• _INFORMATION SHOWN_:

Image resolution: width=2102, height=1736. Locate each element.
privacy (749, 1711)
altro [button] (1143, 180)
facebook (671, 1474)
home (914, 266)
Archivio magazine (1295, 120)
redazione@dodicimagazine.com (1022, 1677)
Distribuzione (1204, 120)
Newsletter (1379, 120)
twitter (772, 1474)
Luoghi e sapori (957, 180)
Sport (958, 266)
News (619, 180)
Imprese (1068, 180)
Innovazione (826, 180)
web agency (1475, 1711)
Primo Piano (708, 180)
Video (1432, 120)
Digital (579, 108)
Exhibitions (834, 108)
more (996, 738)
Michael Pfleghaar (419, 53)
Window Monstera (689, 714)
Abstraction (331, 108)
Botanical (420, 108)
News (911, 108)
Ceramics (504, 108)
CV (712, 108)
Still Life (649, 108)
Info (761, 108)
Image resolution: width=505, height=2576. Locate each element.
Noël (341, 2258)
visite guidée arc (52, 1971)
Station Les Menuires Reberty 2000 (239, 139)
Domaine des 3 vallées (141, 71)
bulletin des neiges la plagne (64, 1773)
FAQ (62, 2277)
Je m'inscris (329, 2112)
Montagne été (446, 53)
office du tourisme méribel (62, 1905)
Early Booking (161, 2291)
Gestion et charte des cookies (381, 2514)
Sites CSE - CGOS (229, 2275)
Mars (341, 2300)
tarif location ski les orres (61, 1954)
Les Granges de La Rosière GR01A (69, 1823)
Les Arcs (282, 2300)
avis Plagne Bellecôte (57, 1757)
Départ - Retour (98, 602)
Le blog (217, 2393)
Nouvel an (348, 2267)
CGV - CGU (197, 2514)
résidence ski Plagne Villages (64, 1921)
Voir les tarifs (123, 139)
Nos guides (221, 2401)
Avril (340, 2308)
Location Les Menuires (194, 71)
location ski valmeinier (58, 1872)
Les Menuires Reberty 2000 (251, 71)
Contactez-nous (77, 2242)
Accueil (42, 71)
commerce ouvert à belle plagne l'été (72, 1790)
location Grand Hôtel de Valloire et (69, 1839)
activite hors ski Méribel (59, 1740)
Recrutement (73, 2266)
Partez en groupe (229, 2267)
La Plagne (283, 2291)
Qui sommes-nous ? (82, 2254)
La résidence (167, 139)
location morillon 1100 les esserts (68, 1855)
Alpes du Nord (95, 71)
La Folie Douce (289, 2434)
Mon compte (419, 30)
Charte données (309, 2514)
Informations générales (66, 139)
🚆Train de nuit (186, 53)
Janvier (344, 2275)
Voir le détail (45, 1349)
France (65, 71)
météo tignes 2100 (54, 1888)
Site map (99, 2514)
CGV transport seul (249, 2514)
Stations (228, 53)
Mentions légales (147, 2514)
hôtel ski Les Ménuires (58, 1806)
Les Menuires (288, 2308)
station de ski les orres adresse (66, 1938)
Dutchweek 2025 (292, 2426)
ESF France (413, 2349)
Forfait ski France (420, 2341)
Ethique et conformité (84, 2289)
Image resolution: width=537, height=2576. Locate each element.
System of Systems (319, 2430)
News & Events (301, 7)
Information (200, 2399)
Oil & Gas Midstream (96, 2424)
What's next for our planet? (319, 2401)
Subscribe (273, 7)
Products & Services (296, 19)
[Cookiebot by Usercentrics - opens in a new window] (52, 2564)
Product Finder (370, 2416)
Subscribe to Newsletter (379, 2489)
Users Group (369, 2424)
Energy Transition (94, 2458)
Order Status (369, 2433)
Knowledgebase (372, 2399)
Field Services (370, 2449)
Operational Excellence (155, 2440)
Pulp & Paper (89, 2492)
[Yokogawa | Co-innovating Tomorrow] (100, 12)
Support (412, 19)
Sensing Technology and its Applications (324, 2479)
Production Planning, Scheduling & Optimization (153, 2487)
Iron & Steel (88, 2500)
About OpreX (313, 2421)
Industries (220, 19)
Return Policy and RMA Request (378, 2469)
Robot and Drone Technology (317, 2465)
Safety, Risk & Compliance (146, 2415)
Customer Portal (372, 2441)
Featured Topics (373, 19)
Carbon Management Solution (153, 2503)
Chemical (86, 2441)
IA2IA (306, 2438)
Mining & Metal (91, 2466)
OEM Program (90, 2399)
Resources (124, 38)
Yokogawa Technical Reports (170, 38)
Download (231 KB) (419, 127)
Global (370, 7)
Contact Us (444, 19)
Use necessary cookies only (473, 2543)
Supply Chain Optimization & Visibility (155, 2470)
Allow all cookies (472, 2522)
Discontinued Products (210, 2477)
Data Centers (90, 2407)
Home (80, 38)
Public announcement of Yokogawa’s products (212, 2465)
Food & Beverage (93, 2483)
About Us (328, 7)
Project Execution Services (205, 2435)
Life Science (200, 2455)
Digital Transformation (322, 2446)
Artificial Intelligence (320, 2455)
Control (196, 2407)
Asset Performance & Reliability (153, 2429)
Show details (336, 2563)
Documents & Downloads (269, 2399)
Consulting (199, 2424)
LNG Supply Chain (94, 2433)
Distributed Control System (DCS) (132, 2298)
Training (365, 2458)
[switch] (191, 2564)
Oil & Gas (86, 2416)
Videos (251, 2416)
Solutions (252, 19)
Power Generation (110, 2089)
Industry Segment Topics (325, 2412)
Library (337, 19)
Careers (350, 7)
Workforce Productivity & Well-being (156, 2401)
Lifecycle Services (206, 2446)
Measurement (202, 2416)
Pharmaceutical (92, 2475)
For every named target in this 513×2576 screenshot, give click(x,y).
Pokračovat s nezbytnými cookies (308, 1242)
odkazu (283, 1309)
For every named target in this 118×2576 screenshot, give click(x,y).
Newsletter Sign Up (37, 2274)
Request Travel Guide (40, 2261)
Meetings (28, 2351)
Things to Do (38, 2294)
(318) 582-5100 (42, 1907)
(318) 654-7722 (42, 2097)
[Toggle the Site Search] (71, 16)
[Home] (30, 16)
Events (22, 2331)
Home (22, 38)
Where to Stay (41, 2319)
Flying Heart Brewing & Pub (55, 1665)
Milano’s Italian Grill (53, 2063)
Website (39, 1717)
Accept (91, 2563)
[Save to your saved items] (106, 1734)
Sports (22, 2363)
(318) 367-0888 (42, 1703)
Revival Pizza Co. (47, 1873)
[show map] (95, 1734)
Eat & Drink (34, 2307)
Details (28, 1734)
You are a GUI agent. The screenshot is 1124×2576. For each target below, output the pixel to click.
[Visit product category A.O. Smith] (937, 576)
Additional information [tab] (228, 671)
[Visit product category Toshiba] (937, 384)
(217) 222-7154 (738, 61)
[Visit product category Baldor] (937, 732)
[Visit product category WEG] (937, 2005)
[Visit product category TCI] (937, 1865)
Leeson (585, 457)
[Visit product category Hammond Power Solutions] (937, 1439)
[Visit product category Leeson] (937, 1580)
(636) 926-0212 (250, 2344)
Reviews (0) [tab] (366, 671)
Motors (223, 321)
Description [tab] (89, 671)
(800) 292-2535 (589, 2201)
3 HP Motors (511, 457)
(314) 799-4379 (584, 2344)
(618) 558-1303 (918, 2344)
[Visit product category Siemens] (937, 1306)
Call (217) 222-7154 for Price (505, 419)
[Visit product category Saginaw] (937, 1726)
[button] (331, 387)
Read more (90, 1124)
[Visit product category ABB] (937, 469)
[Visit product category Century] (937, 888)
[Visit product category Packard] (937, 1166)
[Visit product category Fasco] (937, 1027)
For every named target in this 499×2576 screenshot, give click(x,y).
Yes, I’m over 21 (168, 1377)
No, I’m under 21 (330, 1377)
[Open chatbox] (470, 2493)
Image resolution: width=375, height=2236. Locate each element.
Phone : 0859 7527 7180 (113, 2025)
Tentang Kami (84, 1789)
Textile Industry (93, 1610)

• _EXERCISE BRIEF_: The only thing to give is how many lines of the listing include the word "Locate".

• _OUTPUT FOR THIS EXERCISE_: 4